- _DATA SUPPLIED_
= = = =
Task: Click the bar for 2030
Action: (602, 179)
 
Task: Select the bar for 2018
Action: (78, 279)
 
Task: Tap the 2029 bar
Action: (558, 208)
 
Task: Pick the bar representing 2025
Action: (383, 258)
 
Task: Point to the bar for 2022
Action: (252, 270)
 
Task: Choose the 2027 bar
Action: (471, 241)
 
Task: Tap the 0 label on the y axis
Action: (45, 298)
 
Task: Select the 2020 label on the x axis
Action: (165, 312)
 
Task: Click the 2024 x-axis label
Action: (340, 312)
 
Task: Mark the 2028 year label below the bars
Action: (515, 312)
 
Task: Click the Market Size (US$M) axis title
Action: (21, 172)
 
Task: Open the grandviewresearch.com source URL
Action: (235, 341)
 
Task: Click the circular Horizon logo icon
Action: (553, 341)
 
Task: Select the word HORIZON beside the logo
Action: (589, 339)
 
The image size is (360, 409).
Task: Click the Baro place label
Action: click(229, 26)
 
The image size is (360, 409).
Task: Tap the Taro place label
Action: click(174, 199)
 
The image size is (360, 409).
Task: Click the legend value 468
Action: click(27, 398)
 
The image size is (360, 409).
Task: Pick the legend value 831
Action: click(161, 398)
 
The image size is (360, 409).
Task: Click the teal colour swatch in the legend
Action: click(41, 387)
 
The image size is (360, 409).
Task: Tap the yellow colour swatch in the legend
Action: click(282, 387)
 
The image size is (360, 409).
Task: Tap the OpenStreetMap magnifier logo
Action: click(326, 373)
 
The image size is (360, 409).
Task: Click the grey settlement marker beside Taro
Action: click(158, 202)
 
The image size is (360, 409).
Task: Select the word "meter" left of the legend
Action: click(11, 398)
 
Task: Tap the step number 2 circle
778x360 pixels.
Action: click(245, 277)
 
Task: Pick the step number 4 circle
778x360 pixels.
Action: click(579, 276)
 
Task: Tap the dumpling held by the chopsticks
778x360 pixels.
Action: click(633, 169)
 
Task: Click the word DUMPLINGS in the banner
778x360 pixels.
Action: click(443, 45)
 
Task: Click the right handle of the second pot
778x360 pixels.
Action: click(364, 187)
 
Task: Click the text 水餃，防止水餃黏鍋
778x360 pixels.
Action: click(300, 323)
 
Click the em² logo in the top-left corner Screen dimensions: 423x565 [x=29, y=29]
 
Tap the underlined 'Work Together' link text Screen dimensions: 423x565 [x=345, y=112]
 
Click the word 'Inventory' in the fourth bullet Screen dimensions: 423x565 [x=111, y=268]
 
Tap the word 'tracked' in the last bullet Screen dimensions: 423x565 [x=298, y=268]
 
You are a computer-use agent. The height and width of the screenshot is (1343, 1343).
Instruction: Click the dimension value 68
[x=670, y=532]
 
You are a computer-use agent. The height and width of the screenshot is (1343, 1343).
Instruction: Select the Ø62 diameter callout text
= = = =
- _PROBLEM DESCRIPTION_
Write out the stretch from the line containing "Task: Click the text 水餃，防止水餃黏鍋" through the line containing "Click the word 'Inventory'" again, with "Screen dimensions" changed to "Screenshot size" and nothing else altered.

- _SOLUTION TO THIS PROBLEM_
Task: Click the text 水餃，防止水餃黏鍋
778x360 pixels.
Action: click(300, 323)
 
Click the em² logo in the top-left corner Screenshot size: 423x565 [x=29, y=29]
 
Tap the underlined 'Work Together' link text Screenshot size: 423x565 [x=345, y=112]
 
Click the word 'Inventory' in the fourth bullet Screenshot size: 423x565 [x=111, y=268]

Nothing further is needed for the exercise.